Reap is story number eleven in a twenty-one part compilation, and being placed right in the middle was excellent for this anthology since the stories right before Reap were either too boring, pointlessly long, or completely incomprehensible. Reap brings the anthology back on track, with the entries following afterwards being equally as fascinating both in terms of plot as well as writing.

Grant, our protagonist in the story, is part of a small team using a MQ-9 Reaper Drone for surveillance of a village in a north-western region of Pakistan. His job: to analyze the footage visible to the team through the six cameras of Reap. And while the duty itself involves keeping track of the inhabitants of a cluster of houses, Grant and his team mates find themselves getting involved in the lives of the residents. 

They knew that eleven children lived in House 4, each a year apart. They’d given them all names as well, and could tell them apart just by how they moved.

Our story takes a turn into the supernatural when, amongst 11 siblings, one young girl named Mariam doesn’t return home from school one day. The local loner living in house number three reaches his place a bit later looking suspicious and scared. Grant watches as the young girl’s father and brothers set out to look for her, coming back at night desperate but defeated.

As the Reap team waits, debating whether it’s worth using Reap for further canvassing, a light emerges in the distance – from the same place where the school is, where the local man came back in a hurry, where Mariam’s relatives went looking for her. Soon the light transpires into Mariam’s body, hurtling across the ground at unnatural speeds, headed towards her village.

It was definitely Miriam; they could all recognize her despite the distorted mouth. Her lips were pulled back in a grin so wide it should have split her cheeks. The long teeth glowed with the same interior light. Her eyes, however, were dark holes in her face.

Appalled and transfixed, our protagonist watches as Mariam’s body reaches the local man’s place, but before she goes in and promptly disembowels him, dragging his body up to hang from the village tree, she looks up straight at the Reap cameras, as if aware of the presence watching her. And then all the cameras shut down. 
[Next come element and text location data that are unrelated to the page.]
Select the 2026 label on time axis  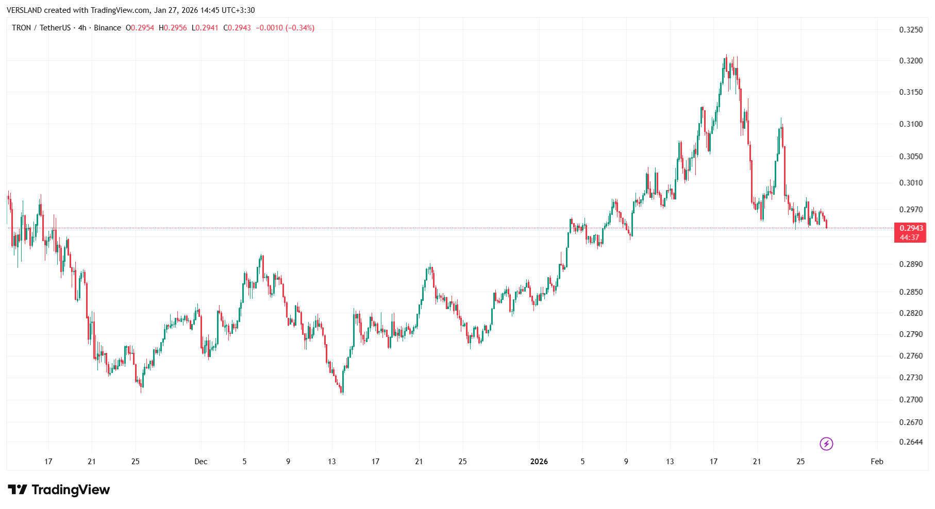539,462
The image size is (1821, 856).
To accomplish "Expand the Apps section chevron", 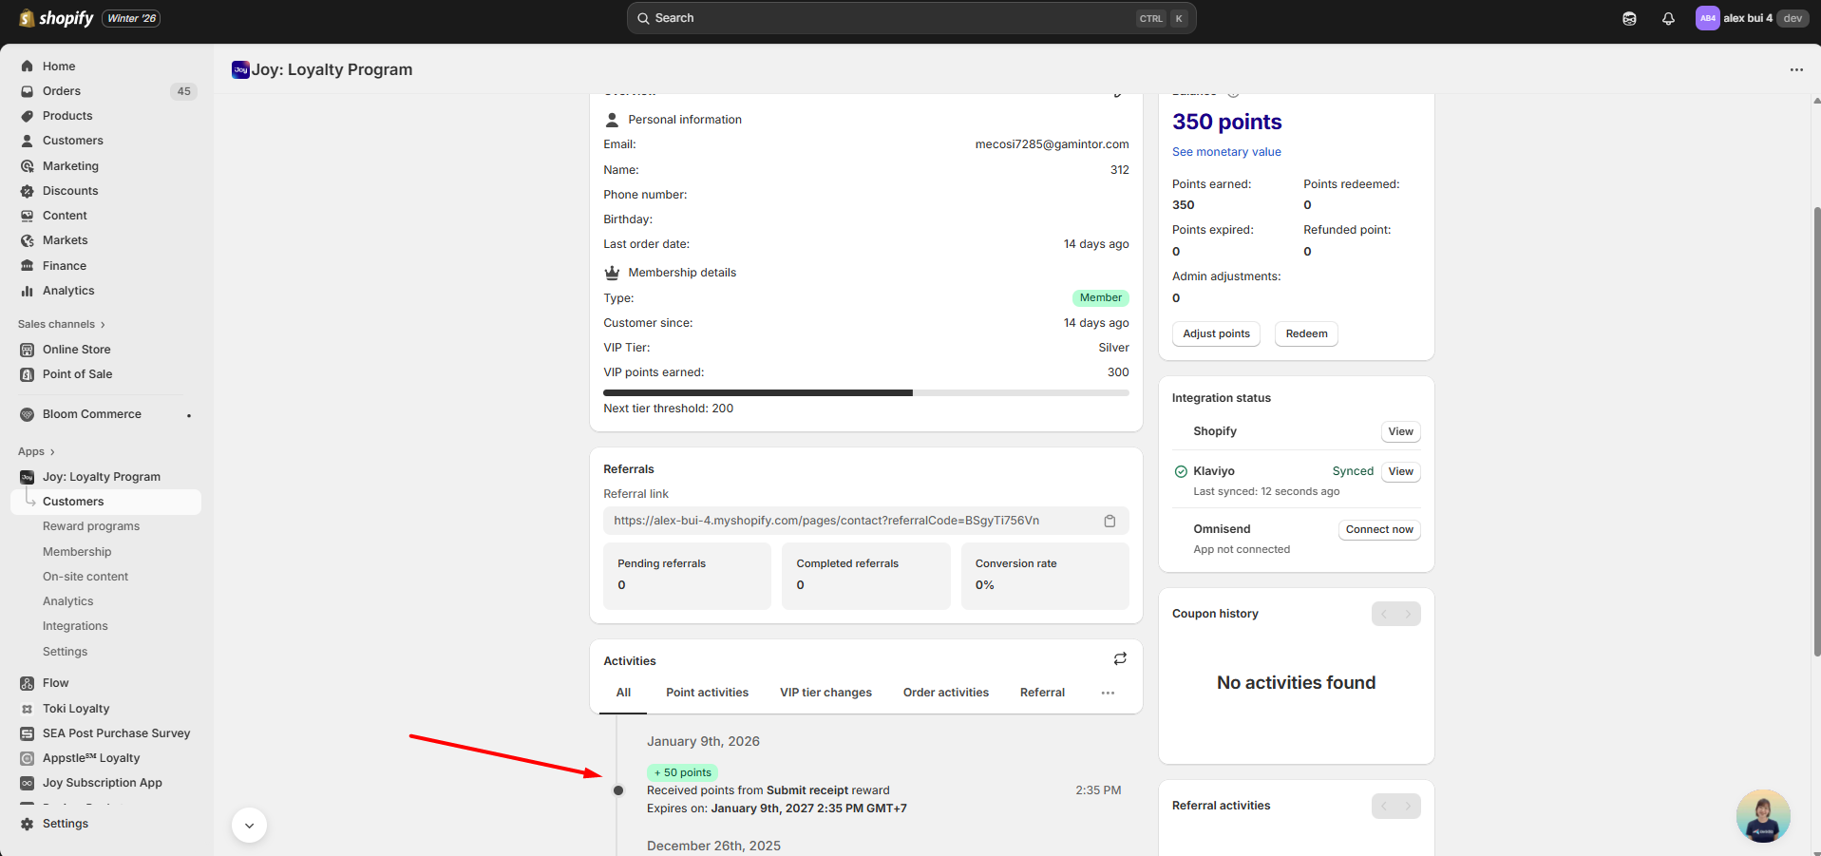I will (52, 452).
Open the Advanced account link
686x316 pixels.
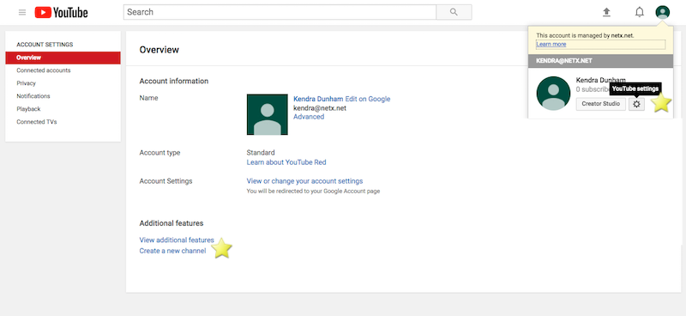tap(309, 117)
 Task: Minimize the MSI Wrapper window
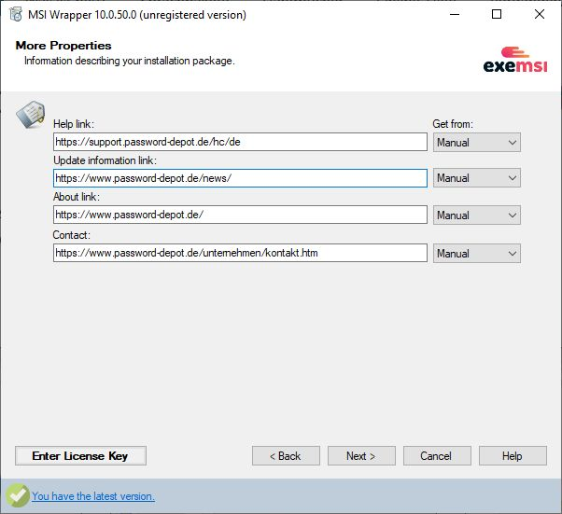tap(455, 14)
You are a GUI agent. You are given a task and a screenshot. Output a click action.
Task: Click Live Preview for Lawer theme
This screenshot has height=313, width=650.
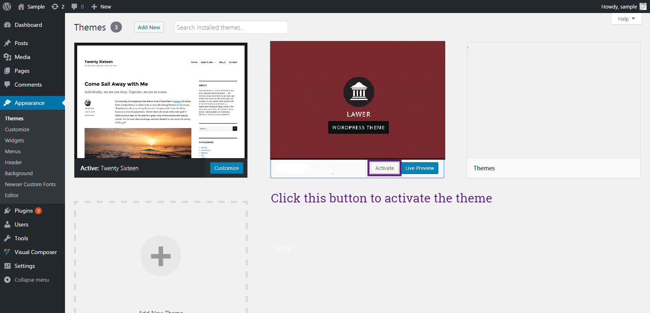(420, 168)
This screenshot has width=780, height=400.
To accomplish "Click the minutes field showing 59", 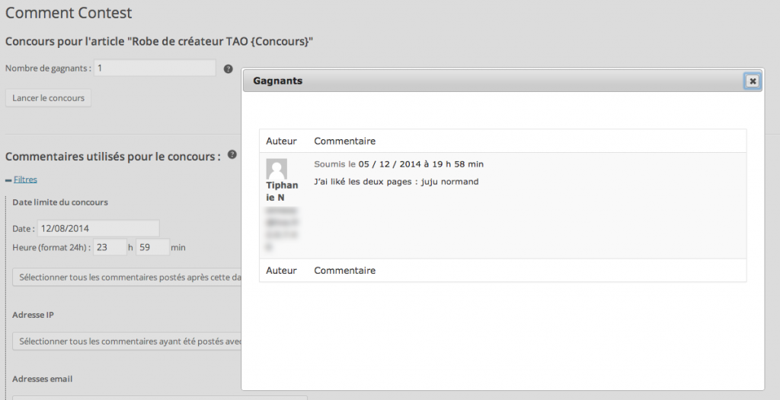I will [x=152, y=247].
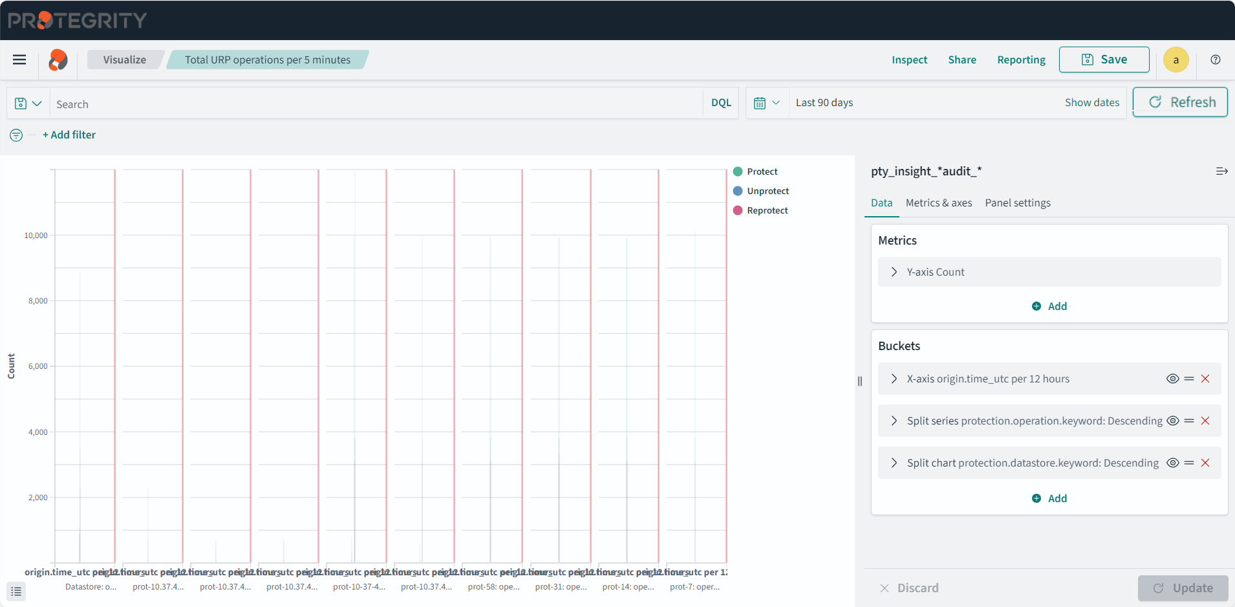Open the filter options icon
This screenshot has height=607, width=1235.
pyautogui.click(x=16, y=135)
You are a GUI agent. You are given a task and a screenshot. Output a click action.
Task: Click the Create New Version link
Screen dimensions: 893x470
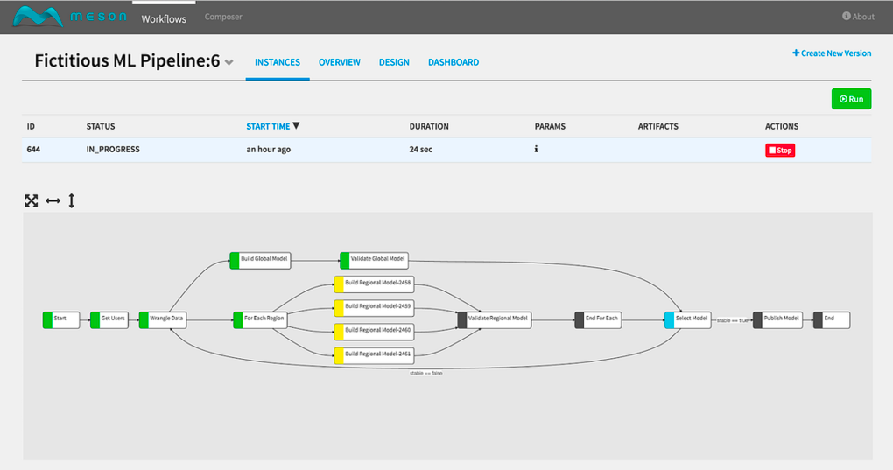coord(832,53)

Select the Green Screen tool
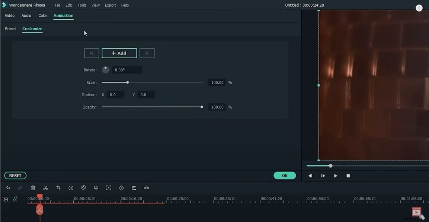(x=96, y=188)
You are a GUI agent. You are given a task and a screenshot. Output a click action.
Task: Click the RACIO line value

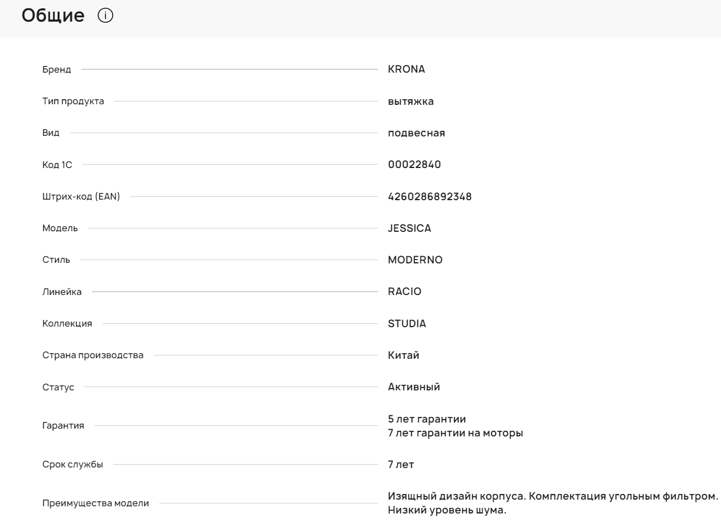[405, 292]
From there, the story plummets into a chaos of blood-thirsty revenge coupled with rising bouts of hysteria in our protagonist as the village reacts to the dead body. By the end of the story, both the ones involved in the village action as well as those watching from a distance find their stories coming together in a final, horrifying conclusion. At ten pages, this is one of the longer stories in the anthology, but it’s one of the definitely recommended ones.